TRECs were modestly diluted in T_NR3⁺ cells compared with T_NR3⁻ cells, indicating a slightly higher rate of homeostatic turnover in vivo, akin to that observed previously for CD5^hi T_N cells compared with CD5^lo T_N cells in lymphopenic mice (23). Homeostatic proliferation may even drive the acquisition of CXCR3 (74). In this scenario, T_NR3⁺ cells would arise as a natural consequence of enhanced tonic signaling via qualitatively distinct TCRs with a predilection for self-derived Ags. Alternatively, T_NR3⁺ cells may be preprogrammed during thymic development to respond more vigorously to homeostatic signals in the periphery. In line with this possibility, a recent study demonstrated that murine T_N cells generated early in life, which resembled T_NR3⁺ cells at the transcriptional level, were more prone to effector differentiation than murine T_N cells generated later in life (75).

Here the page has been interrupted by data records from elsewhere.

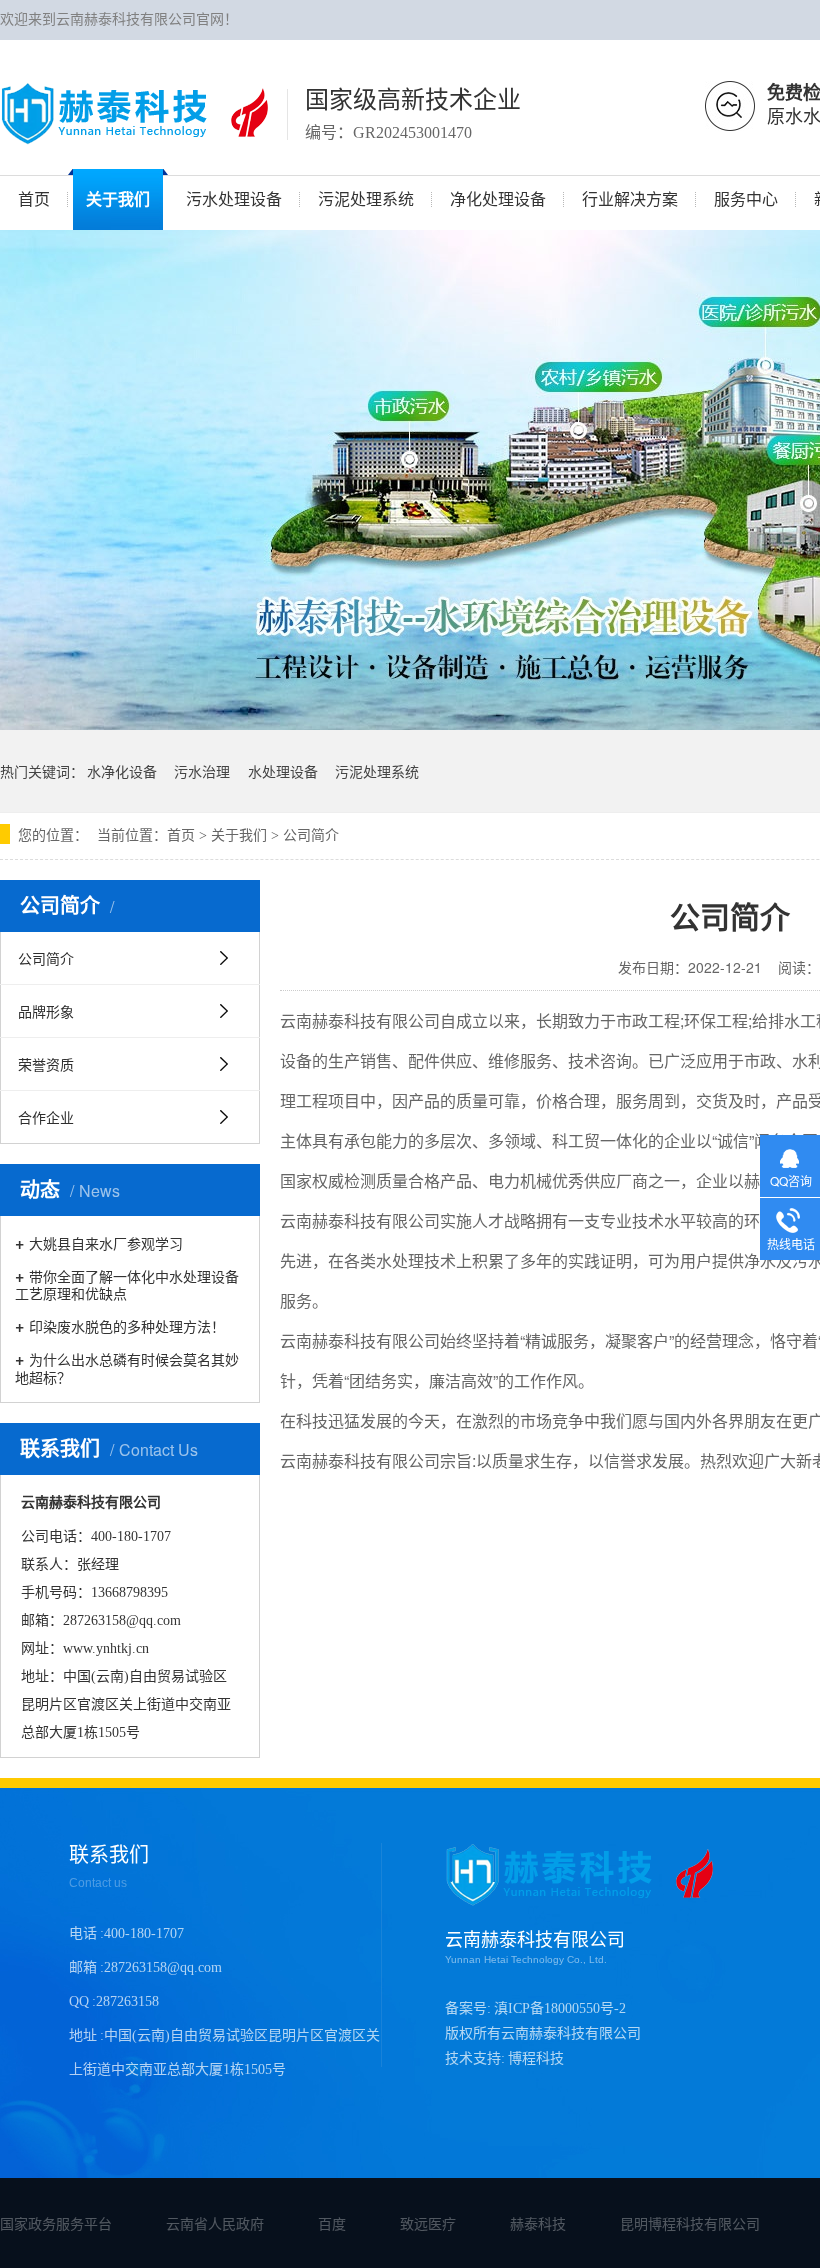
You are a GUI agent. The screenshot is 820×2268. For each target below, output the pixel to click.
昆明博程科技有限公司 (690, 2223)
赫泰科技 (538, 2223)
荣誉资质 (46, 1064)
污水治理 (202, 771)
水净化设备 (122, 771)
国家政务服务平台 (56, 2223)
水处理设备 (283, 771)
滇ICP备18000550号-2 (560, 2008)
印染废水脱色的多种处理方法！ (127, 1325)
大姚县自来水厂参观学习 (106, 1242)
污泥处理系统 (377, 771)
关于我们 (239, 835)
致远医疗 (428, 2223)
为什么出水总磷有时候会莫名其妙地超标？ (127, 1367)
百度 (332, 2223)
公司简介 (311, 835)
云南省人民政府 (215, 2223)
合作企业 (46, 1117)
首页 (181, 835)
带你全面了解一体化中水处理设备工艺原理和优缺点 (127, 1284)
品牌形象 (46, 1011)
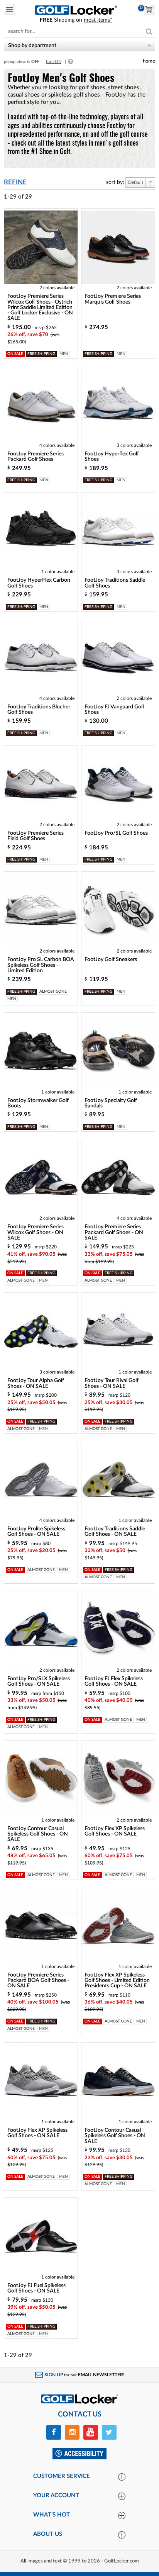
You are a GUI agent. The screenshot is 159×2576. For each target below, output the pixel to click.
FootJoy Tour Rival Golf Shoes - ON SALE (112, 1383)
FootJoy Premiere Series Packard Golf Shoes (35, 456)
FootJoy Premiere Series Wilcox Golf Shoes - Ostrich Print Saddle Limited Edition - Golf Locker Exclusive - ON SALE (40, 307)
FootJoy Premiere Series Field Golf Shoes (35, 835)
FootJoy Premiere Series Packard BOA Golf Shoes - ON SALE (38, 1980)
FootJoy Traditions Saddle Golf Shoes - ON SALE (115, 1531)
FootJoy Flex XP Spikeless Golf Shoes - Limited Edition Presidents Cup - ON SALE (117, 1980)
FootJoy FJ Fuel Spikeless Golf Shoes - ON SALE (36, 2288)
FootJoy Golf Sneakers (111, 959)
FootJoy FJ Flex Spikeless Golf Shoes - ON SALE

In summary, we have shown that humans and mice harbor at least two distinct subsets of T_N cells, defined by the absence or presence of CXCR3. The greater effector differentiation potential of T_NR3⁺ cells bestows obvious kinetic advantages, enabling timely immune responses in the face of perceived threats to the host (22). The biological role of T_NR3⁻ cells is less clear. A parallel repertoire of qualitatively distinct TCRs may nonetheless be required to cover any potential “holes” in the spectrum of adaptive immune specificities, even at the cost of a selection disadvantage in the overall T_N cell pool (76). On this basis, we propose that the preimmune repertoire is organized into functionally and transcriptionally discrete subsets, which fulfill different roles in the immune system, collectively ensuring balanced and comprehensive effector responses to exogenous Ags.

Disclosures

In work at the Laboratory of Translational Immunology, E.L. receives reagents in kind as part of a collaborative research agreement with BD Biosciences (Italy). The other authors have no conflicts of interest to disclose.